Under such conditions the diabetic patient may initially enter a comatose state, and if untreated may die.
People suffering from diabetes are often at a higher risk of other diseases.
Diabetes also contributes to kidney disease, which occurs when the kidneys do not filter properly and protein leaks into urine in excessive amounts, which eventually can cause kidney failure.
Diabetes is a cause of damage to the retina at the back of the eye and also increases risk of cataracts and glaucoma.
Nerve damage caused by diabetes may interfere with the ability to sense pain and contributes to serious infections.
This can be undesirable since it can take time for a user to learn proper use of the process involved in diabetes testing and errors of operation by a user can occur.
It is also undesirable since a user may be put off by tedious repetitive action of inserting calibration codes into a blood glucose monitoring system, which reduces the accuracy of glucose levels and can lead to complicated health conditions.
It is further undesirable since repetitive testing on a localised area results in lack of feeling especially around the finger tips (nerve damage) and calluses can form making operation of the buttons difficult.
This creates a problem for diabetics as technology pushes miniaturisation to new limits, partially driven by the need to make blood glucose meter systems acceptable and not ‘out of place’ i.e. to make the diabetic patient to feel as ‘normal’ as possible.
Users can also have difficulty in using such devices because of the resultant effects of their medical conditions again causing difficulty, entering data via buttons or keypads etc.
Another problem with the insertion of calibration codes is again that long term diabetes sufferers who have not managed to fully control their illness may be suffering from cataracts or glaucoma.
Such illnesses make the use and operation of blood glucose meter systems problematic with partially sighted sufferers, for whom basic testing could be considered an achievement, let alone inputting of calibration codes into a blood glucose meter.
Another problem with the insertion of calibration codes is that blood glucose testing is a time consuming affair.

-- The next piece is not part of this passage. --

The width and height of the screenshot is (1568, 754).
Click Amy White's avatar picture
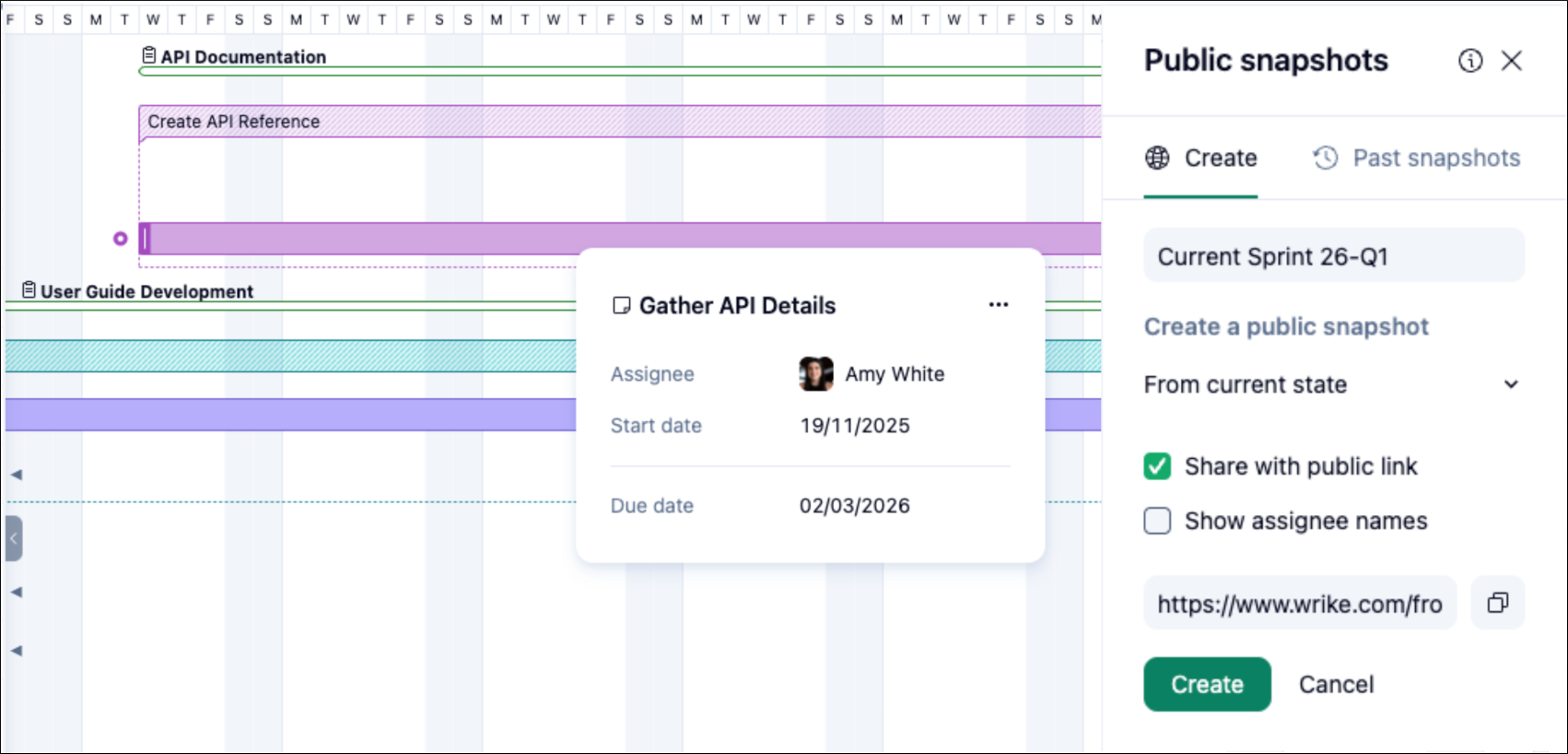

Performing time consuming manual steps potentially minimises the frequency a diabetic tests himself and can lead to a downward spiral for the user e.g., lack of testing resulting in further complications which in turn discourages a diabetic from testing further, for example because of the need to lance and enter calibration strip data into a blood glucose meter.

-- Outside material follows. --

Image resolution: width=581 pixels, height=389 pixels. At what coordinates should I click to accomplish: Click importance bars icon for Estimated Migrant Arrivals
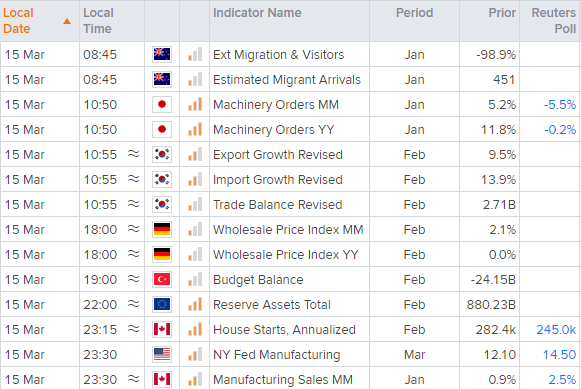195,79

The confirmation of test calibration data on a display such as an LCD display and / or LED display can also lead to problems for users of all ages and users of all levels of diabetes.
During pre-breakfast testing a diabetic may have difficulty focusing on such a small display and could enter an incorrect calibration code.
Similarly, a conscientious diabetic wishing to test himself at the post evening meal or pre-bed time may be tired and feeling drowsy and may inadvertently input the incorrect calibration code into the blood glucose meter.
Again, this could lead to complicated health conditions especially where a diabetic is about to sleep for the night thinking his glucose level is normal when in actual fact he may be entering an unconscious state because he is in a hypoglyeaemic condition.
Also, if a diabetic does enter into a hypoglycaemic condition and is found by his partner or care giver, then it would further cause confusion if the care giver is not trained in glucose testing.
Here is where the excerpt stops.